§ Data for review:
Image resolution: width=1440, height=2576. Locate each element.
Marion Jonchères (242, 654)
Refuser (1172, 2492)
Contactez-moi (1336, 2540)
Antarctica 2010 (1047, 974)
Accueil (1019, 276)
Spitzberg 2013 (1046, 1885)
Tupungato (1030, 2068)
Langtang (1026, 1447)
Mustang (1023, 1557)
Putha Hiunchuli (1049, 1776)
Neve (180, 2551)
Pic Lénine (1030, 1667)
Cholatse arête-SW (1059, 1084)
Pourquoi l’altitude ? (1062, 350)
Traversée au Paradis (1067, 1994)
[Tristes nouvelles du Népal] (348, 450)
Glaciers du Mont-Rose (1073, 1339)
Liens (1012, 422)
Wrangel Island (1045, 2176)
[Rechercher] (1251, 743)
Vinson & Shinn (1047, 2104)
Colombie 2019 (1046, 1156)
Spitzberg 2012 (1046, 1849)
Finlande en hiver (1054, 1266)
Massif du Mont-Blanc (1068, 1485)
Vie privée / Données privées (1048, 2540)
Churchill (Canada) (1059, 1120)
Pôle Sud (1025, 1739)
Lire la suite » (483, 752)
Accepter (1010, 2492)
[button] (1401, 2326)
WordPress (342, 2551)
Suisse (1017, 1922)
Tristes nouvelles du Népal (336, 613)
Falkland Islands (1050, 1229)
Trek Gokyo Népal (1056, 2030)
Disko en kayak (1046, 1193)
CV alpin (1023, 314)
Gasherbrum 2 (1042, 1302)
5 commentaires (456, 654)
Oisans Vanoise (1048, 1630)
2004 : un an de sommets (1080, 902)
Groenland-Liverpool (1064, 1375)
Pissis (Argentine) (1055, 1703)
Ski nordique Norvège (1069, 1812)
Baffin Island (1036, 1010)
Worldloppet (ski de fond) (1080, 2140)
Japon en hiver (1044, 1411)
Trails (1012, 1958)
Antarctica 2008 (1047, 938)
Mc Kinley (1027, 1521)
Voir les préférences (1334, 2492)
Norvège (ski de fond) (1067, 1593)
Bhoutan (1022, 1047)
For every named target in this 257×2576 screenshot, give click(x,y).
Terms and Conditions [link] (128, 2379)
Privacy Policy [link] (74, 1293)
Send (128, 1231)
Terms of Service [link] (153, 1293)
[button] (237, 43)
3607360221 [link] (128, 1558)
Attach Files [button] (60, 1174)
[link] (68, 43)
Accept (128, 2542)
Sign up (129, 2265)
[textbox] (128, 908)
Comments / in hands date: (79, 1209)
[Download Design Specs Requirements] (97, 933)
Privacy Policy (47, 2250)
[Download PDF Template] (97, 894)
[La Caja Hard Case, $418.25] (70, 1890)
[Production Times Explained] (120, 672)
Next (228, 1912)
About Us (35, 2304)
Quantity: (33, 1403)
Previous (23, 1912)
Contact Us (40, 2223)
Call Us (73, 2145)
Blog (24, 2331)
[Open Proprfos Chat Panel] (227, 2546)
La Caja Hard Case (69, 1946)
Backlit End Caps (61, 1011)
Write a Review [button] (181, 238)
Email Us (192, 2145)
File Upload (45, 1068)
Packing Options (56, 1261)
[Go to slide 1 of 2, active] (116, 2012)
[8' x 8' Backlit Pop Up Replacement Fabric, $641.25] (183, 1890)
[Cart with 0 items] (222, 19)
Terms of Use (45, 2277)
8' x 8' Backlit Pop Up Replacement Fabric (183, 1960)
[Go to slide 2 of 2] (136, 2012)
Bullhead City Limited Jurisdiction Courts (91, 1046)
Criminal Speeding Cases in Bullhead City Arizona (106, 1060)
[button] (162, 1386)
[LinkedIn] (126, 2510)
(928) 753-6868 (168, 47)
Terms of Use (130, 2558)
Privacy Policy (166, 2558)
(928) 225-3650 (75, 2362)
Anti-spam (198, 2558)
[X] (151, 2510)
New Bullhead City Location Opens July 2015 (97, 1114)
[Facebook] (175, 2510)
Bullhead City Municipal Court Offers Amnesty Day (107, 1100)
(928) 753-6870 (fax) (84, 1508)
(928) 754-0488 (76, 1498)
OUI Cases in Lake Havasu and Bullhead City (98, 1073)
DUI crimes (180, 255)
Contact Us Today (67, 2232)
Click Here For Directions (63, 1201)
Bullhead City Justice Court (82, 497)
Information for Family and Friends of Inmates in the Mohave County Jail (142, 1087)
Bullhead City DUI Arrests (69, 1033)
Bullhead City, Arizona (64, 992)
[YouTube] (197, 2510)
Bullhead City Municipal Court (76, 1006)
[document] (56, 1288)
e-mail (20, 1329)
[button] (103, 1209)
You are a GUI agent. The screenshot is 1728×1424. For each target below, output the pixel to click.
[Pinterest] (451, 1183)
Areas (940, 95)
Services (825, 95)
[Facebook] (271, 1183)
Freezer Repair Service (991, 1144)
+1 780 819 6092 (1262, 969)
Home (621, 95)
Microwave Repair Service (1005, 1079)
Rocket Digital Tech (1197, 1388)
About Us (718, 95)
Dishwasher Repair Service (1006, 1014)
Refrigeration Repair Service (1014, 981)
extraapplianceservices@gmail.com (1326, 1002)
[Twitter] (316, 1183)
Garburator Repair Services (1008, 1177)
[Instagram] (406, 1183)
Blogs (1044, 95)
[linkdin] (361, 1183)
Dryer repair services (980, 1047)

§ Brief: Find the word "Caja" in the records. Copy every line it appears in.

§ Task answer:
[La Caja Hard Case, $418.25] (70, 1890)
La Caja Hard Case (69, 1946)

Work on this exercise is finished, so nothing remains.